Byłem przygotowany na magię bardzo silną, ale jej moc przeszła moje najśmielsze oczekiwania. Wszechświat na nieskończenie mały ułamek sekundy przestał istnieć, po to tylko, by w oddalonej o ten czas tej samej chwili stać się innym, bo potraktowanym tak silnym impulsem magicznym, światem. Wrażenie budzące zachwyt i przerażenie, podziw i niemal odrazę. Splot sprzecznych emocji o tak niewyobrażalnej intensywności, że nietrudno sobie wytłumaczyć niszczycielski wpływ tego rodzaju mocy na psyche osób nią władających.

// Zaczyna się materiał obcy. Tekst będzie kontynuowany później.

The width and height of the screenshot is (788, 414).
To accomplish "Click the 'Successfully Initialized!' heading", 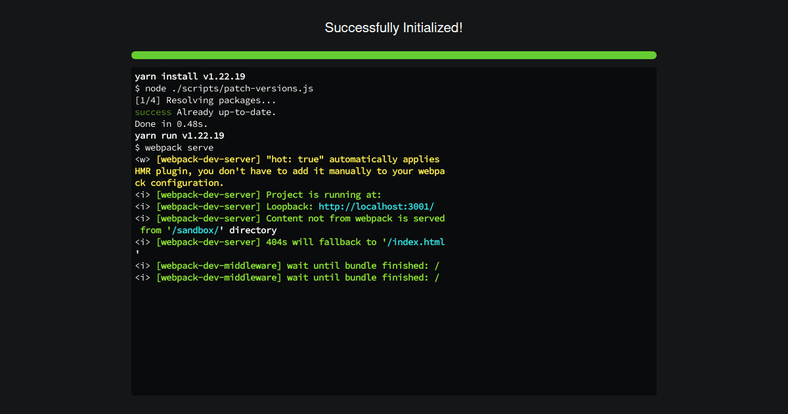I will [x=393, y=28].
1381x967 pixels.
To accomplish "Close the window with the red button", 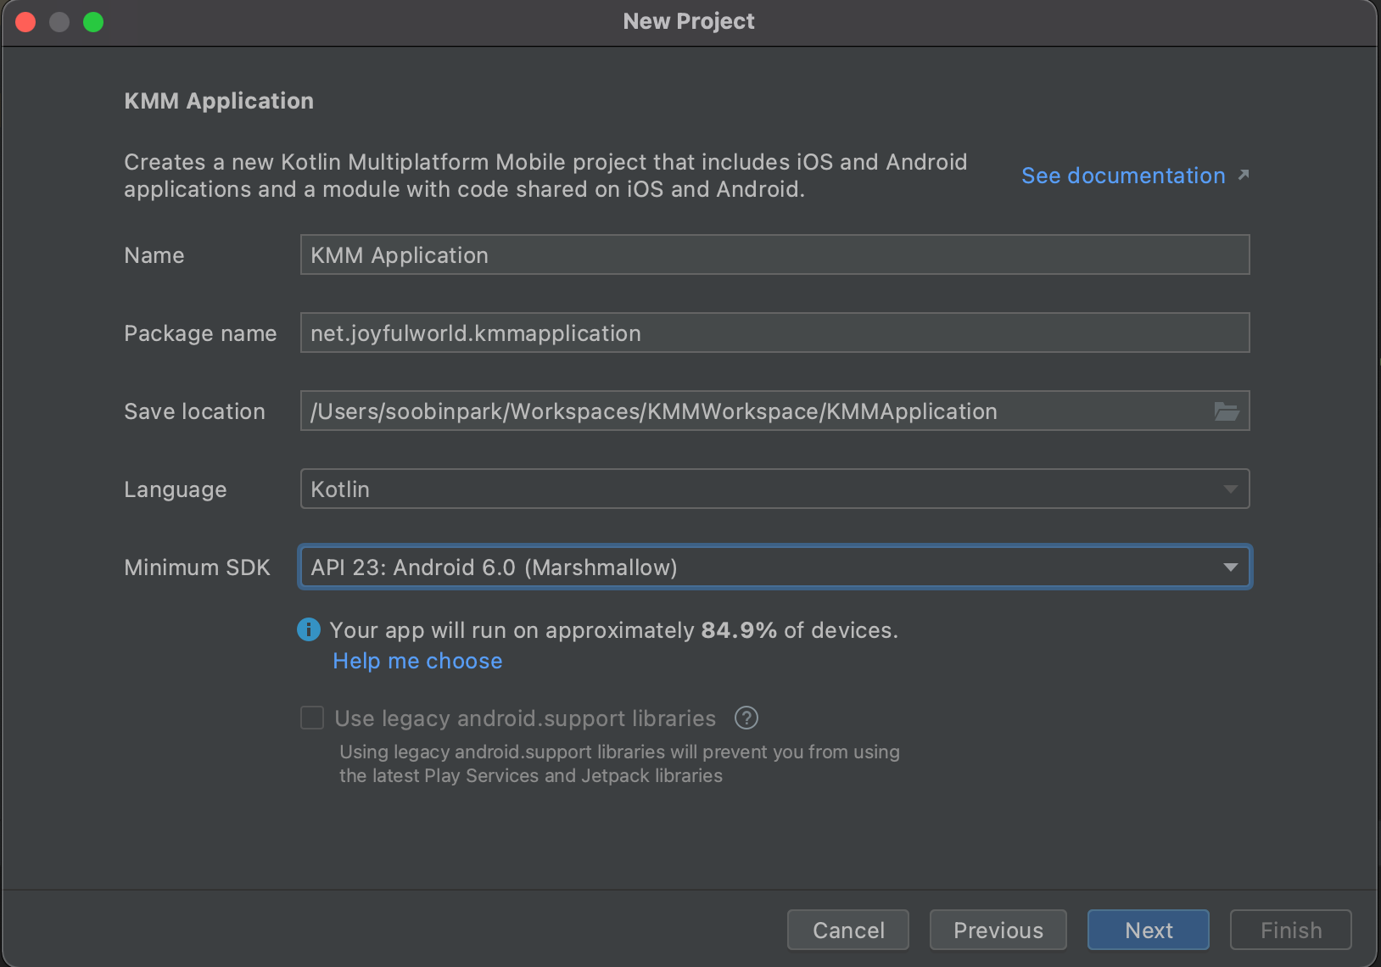I will [25, 22].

Przyznam szczerze, że dalsze wypadki docierały do mnie jak przez mgłę - świadom byłem tego, że uwolniony przeze mnie Miracle w jakiś sposób z własnej woli wskrzesił Nestera. Być może odczytał moją motywację i najszczersze z możliwych pragnienie uratowania wszystkich? Jak w amoku brałem udział w zamykaniu teleportu, niebezpiecznej podróży między wymiarami za pomocą czaru Gehimin i późniejszym teleporcie do Mithril.

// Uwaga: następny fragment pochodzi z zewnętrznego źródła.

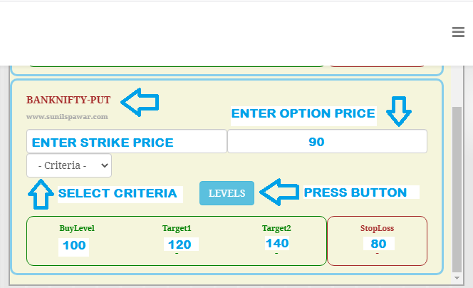Click the SELECT CRITERIA label
Image resolution: width=473 pixels, height=288 pixels.
(117, 193)
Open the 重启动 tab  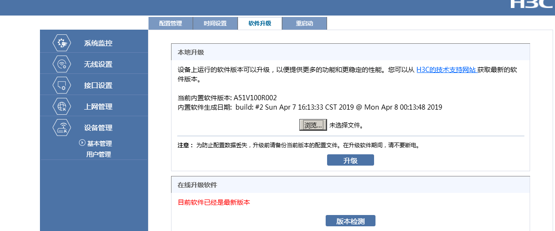[305, 24]
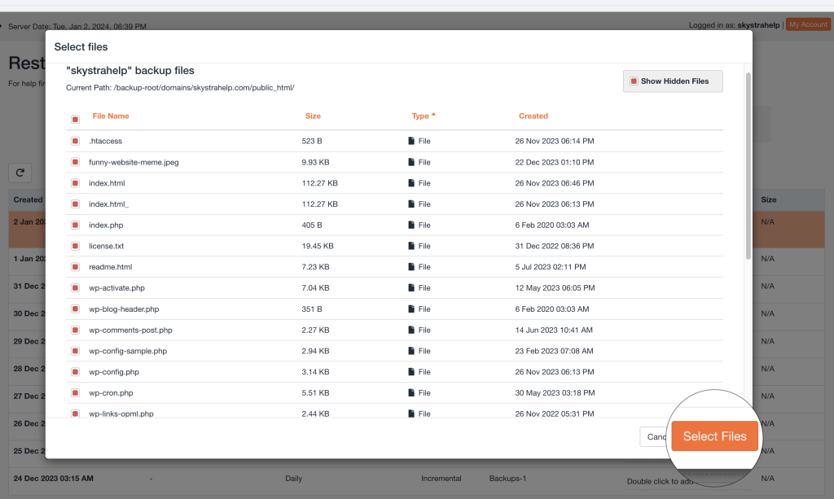Viewport: 834px width, 499px height.
Task: Click file icon in license.txt row
Action: point(411,246)
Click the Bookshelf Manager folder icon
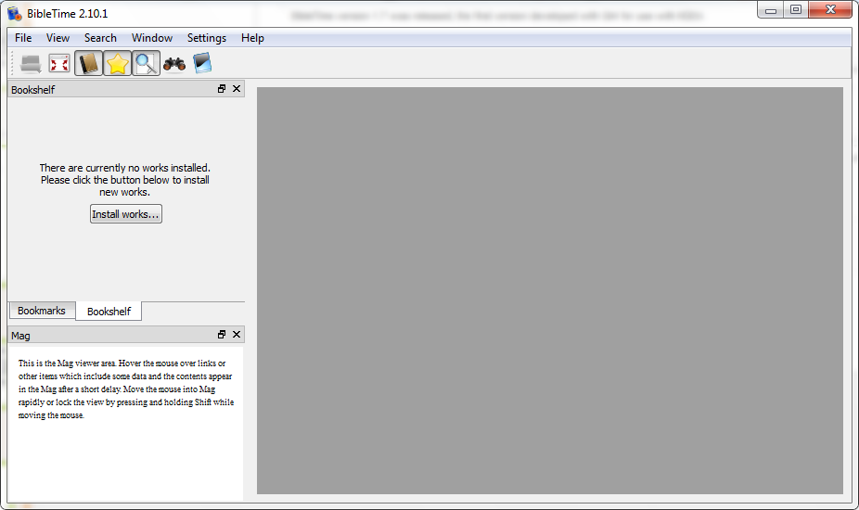 [31, 63]
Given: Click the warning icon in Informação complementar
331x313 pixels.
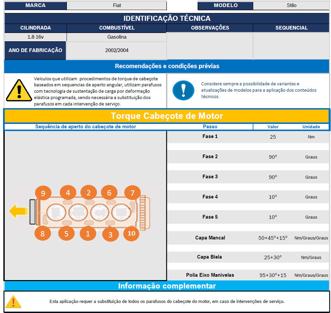Looking at the screenshot, I should click(x=13, y=302).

Nawet wieści o wizycie egzaminatorów z Hollowfaust nie zdołały mnie wyprowadzić z otępiałej równowagi - dopiero konieczność zabrania się do napisania wymaganego do egzaminu magicznego pergaminu zmobilizowała mnie do oczyszczenia umysłu i skoncentrowania się na czym innym. Pomyślałem, że najlepszym sposobem na to będzie napisanie listu do Ciebie.
Zatem życz mi szczęścia, biorę się do roboty,
Z notatnika Tadhga:
Idź, walcz i przyj, rzuć wątpliwości w kąt,
Bóg z tobą jest, któż zatem przeciw tobie
Idź, walcz i przyj, rozsądku szepty stłum,
Prawości miecz niezmiennie noś przy sobie
Idź, walcz i przyj, bezwzględne dobro krzew,
Nie szczędząc sił, posyłaj zło do piachu
Idź, walcz i przyj, nie cofaj się o krok,
Odważnie patrz w ogromne oko strachu
Tu kończy się piętnasta seria listów Tadhga.